Robert barges in front of me. “My father is head engineer on the QE7,” he says to the guard, “I’m sure if you contact him, he’ll straighten this all out.”
The guard gives him a perplexed look. “You’re not John Farrow, are you?” he asks.
“Um, no. He is,” Robert says and points at me.
The guard turns to the man on his left. “Take the tall beardy one and the blue haired girl to the brig.”
“Wait a fucking minute. I asked you to contact my father on the QE7. I told you he’d sort this out.” Robert says to the apparent head guard.
The guard looks him up and down, then swiftly, and without a sound, hits Robert in the stomach with the butt of his rifle. Robert doubles up, struggling to breathe.
“Take them to the brig now,” he shouts.
He then turns to the m
an on his right. “Dispose of that fuck-bot.” He then looks at me. “John Farrow. This way, the captain wants to see you.”
I say nothing and follow him through the door, getting a final glimpse of Flick as two guards are attempting to pick her up. She gives me a last look of sadness and desperation, and it breaks my heart in two.
What have I done? I’ve completely betrayed her. For what? A dream that somehow I could see Ez again. A long shot at best. At least with Flick, I felt more alive than I had in what seems like forever. I’m living in a world where almost everyone is dead, and the one person who shows me genuine feelings and affection I fuck over on a whim. What sort of person does that make me? An awful one. I’m only trying to keep a promise to myself. The promise I made to Flick was the one I should have kept. At least that was real. Escape or die trying. I have no idea what’s going to happen to her now, and no idea where I’m going.
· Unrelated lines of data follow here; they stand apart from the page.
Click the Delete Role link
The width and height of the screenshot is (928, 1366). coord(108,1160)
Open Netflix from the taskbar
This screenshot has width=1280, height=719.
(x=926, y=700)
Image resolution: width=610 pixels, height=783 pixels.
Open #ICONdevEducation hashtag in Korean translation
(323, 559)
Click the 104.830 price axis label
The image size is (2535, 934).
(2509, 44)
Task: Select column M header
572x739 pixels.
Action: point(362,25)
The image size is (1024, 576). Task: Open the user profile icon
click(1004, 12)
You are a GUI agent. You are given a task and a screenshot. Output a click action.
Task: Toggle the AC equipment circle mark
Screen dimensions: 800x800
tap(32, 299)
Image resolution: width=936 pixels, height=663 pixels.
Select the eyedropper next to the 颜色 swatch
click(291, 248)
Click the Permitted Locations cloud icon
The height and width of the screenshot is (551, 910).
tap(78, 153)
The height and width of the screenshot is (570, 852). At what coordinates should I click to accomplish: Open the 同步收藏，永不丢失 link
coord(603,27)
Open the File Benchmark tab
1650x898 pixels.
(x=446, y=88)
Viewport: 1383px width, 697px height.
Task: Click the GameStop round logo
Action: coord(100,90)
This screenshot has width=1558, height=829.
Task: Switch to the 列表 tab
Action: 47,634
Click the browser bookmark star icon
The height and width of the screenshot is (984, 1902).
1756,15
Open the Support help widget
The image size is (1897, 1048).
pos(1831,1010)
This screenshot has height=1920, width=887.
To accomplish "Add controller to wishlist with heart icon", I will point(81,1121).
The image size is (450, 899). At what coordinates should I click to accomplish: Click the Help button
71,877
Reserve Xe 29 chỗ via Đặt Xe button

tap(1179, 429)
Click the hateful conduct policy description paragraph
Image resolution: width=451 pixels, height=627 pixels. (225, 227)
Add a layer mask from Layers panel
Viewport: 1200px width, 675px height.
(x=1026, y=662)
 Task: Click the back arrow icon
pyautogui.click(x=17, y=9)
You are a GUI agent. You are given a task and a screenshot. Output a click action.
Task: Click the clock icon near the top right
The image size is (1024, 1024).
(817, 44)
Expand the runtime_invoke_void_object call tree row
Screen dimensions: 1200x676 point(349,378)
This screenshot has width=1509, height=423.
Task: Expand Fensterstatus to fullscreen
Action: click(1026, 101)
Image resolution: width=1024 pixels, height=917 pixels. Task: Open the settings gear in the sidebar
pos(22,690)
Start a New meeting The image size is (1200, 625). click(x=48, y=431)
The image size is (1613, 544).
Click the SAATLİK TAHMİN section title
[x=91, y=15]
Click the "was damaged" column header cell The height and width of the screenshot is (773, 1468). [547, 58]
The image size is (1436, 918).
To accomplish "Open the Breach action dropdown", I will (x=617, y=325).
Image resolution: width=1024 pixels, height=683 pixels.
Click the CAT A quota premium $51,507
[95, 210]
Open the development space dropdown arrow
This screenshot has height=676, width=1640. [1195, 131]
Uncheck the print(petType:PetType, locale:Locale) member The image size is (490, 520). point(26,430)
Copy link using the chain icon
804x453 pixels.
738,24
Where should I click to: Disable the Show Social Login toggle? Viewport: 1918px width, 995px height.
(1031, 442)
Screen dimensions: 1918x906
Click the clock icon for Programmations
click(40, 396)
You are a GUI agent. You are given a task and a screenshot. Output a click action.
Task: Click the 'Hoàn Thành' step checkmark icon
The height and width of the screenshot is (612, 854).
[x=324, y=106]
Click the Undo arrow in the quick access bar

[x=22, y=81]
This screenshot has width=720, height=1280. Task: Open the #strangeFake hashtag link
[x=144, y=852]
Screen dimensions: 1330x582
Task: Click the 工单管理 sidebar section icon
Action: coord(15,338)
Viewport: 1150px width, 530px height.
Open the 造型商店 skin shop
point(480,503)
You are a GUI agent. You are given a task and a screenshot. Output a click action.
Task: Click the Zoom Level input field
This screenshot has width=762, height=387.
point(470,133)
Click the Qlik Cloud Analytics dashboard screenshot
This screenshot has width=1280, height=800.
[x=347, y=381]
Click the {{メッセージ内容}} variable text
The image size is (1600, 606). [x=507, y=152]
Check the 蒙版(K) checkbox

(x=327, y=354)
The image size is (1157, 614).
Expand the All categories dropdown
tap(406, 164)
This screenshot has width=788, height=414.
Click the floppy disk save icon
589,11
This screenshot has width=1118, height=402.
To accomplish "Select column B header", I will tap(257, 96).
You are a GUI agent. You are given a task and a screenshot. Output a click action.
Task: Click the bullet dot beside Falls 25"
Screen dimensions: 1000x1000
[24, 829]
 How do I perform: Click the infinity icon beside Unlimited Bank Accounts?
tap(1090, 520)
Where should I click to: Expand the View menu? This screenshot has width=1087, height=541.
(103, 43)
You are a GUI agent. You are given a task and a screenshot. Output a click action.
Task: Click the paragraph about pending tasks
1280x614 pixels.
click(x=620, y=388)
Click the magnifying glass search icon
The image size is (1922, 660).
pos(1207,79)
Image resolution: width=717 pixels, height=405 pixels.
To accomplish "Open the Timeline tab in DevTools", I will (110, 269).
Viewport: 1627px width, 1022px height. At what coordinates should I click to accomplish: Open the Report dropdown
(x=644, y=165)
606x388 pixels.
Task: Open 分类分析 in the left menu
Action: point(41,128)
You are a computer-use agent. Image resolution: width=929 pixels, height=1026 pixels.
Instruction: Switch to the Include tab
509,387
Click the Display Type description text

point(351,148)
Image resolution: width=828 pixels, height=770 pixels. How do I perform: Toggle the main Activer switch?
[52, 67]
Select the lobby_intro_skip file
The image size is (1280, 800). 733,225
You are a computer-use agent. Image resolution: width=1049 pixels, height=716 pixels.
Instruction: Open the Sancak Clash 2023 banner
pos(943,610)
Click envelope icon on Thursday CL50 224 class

I numbly follow the guard through the brushed aluminium corridors, looking down at the deck, defeated. I vaguely notice a lump in my shirt pocket in my peripheral vision but don’t think about it and continue looking at the deck. A cold chill slowly makes its way down my spine as it dawns on me what it is. I’m suddenly very aware that I still have a severed eye in my pocket.
The guard stops and opens a blue door.
“In there. Someone will be with you shortly.”
He pushes me into the room and shuts the door behind me. I turn around and attempt opening it, but it seems that I’m locked in.
The room itself is a fairly big rectangle with white walls and, every now and then, a red light flashes in a thin line where the wall hits the ceiling. In the centre is a round table with eight chairs around it. I pull out a chair, sit down and look at the screen which makes up most of the far wall. All that’s on the screen are the words: source required in flashing green text.
I have a quick scan of the room to see if there’s anywhere I can hide the eye but the door opens before I have a chance. In walks Captain Baseheart.
“Hello, John. It turns out you’ve been lying to me,” she says as she enters.
My body tenses up. I just stare at her and say nothing.